**** ПРИВЕДЁННЫЙ ОТРЫВОК

Помнят пасеку и маленький саманный домик с бревенчатым потолком. Запах бабушкиных беляшей и чак-чака – огромного, с изюмом и орехами, пропитанного медом и похожего на огромный муравейник.
Они помнят деда – осанистого и статного даже в свои восемьдесят, с бородкой – «дзержинкой», сидящего вечером на скамеечке возле дома.
И бабушку – чернявую, смешливую, с крупными рубиновыми серьгами в ушах.
Помнят они и внуков, которые мельтешат, путаются под ногами, проказничают и галдят, потому что их пятеро.
Книга помнит тех, кто её прочел, а с 1957 года их было немало. И можно увидеть пометки карандашом – «…Онегин мне не симпатичен…»
Они помнят тех, кто ушел. И запоминают тех, кто рядом сегодня. Чтобы потом, много позже, рассказать о тех, кто был.

********
**** ИСХОДНЫЕ СТРОКИ

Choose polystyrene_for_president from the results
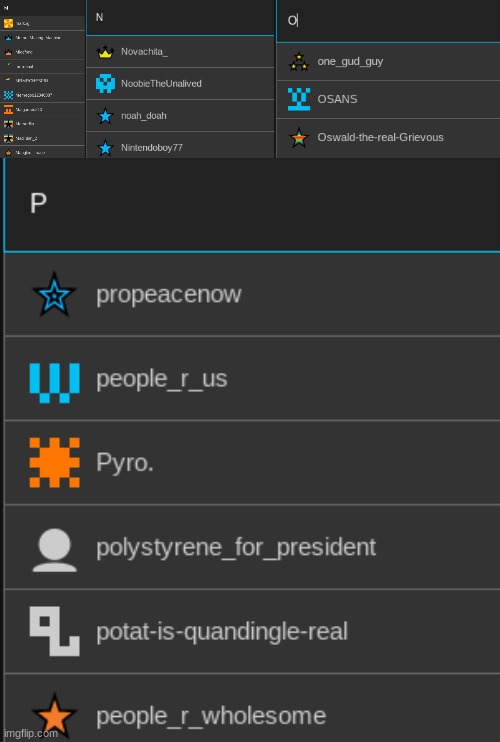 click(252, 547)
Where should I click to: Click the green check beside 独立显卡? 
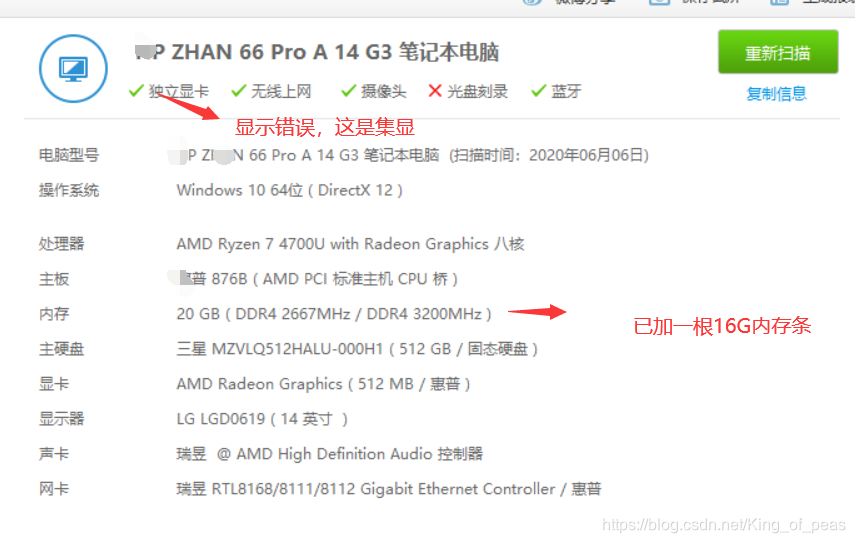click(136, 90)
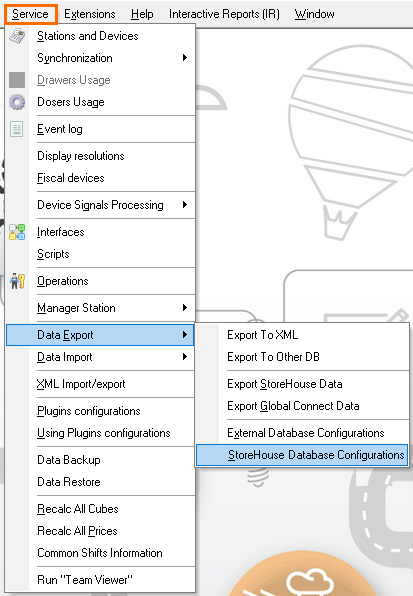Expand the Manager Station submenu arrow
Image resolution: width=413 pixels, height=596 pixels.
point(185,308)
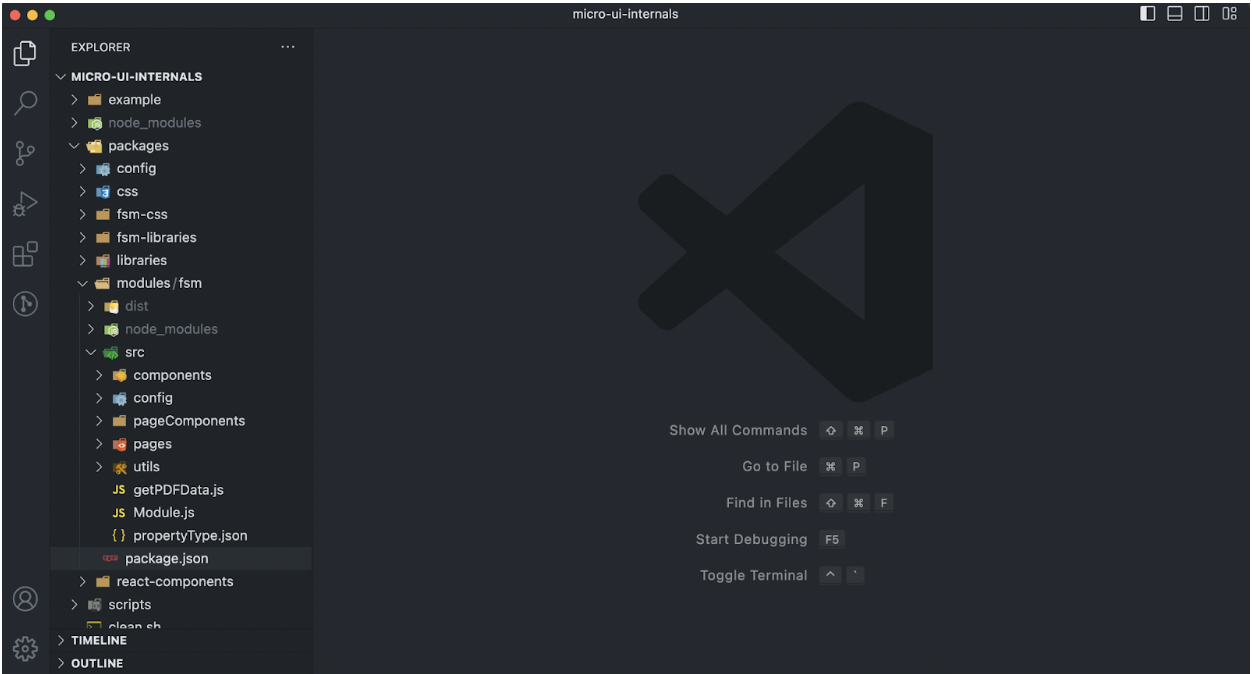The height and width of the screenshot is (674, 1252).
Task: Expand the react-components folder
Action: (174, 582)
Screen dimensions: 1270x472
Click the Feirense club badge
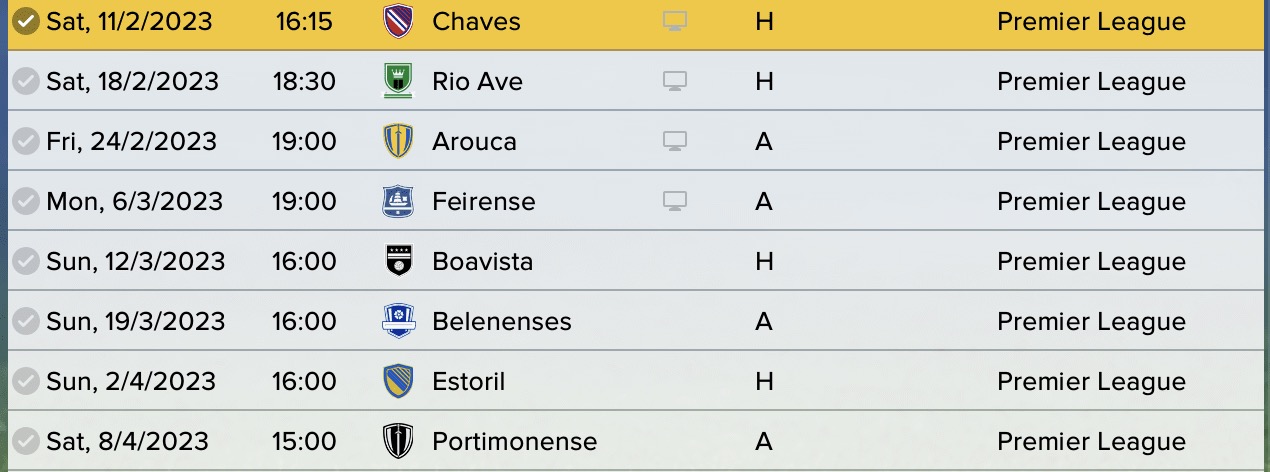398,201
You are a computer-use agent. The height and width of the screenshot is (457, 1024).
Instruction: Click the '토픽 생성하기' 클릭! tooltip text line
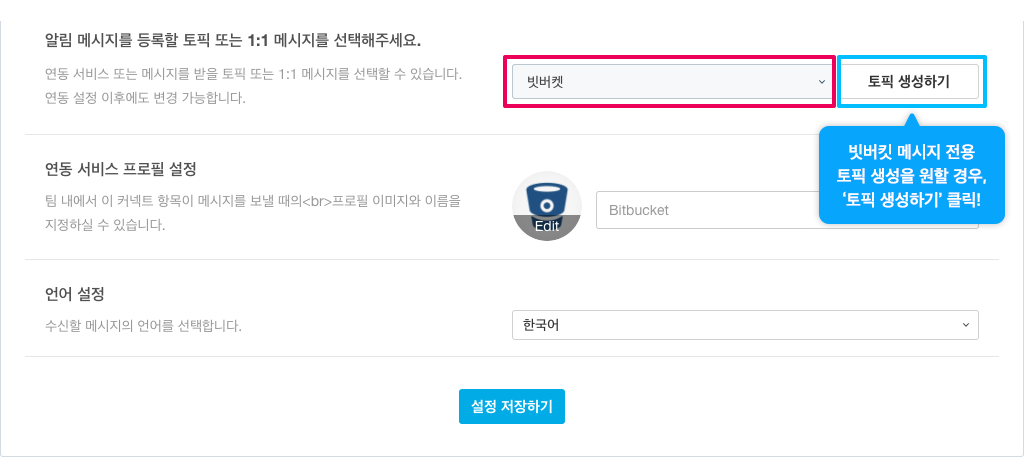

********

— ЧТО СДЕЛАТЬ —
1. Согласуются ли с отрывком эти утверждения? На каждое ответьте «да» или «нет» и дословно приведите решающие слова отрывка. (a) Деду было восемьдесят лет. (b) Внуков было четверо. (c) С 1957 года книгу прочли немало людей.
2. Какие серьги носила бабушка, судя по отрывку?
3. Продолжите отрывок о памяти, начав сразу после его последнего предложения.
Строки взяты из другого источника.

— ОТВЕТЫ ПО ПУНКТАМ —
1.
(a) Да: «даже в свои восемьдесят».
(b) Нет: «потому что их пятеро».
(c) Да: «а с 1957 года их было немало».

2. Крупные рубиновые серьги.

3.
Альбом был настоящий. В бархатной обложке, со страницами из тисненной бумаги с прорезями для уголков фотографий. Пах удивительно – временем, бумагой и чьими-то духами. Чьими, понять сложно, потому что девчонок в семье было четверо.
Трое – в маму – Муся, Шурочка и Наденька. И только Клавдия, которую иногда звали Кларой была совсем другая.
Заводная, смешливая и бойкая, она была заводилой и мастерицей по части шуток и розыгрышей.
Мама, строгая и немногословная, приговаривала: «Вертихвостка». Но не ругала.
И только у Клавочки есть очаровательные, но такие провокационные для довоенных времен фото.
Фото есть. А самой Кларочки нет. В 1941 году была угнана фашистами в Германию. Провела в концентрационном лагере четыре года. И умерла, встретив освободителей в воротах лагеря.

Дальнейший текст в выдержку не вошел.